(Data provided Opens)

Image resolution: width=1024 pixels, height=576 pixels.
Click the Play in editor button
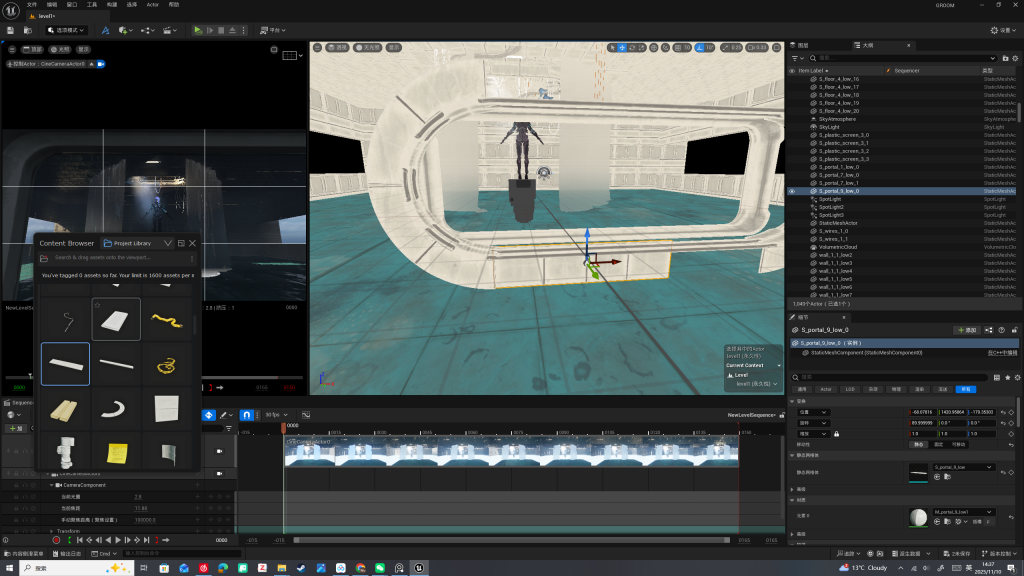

(Data provided Closes)
(Data provided Opens)

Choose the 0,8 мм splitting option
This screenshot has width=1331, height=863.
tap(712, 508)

(Data provided Closes)

- **Goal of the exercise**
From the line containing "Image resolution: width=1024" down to the line containing "Click the Play in editor button" in the material above, reproduce every line exactly, including the two end lines.

- **Response to this exercise**
Image resolution: width=1024 pixels, height=576 pixels.
Click the Play in editor button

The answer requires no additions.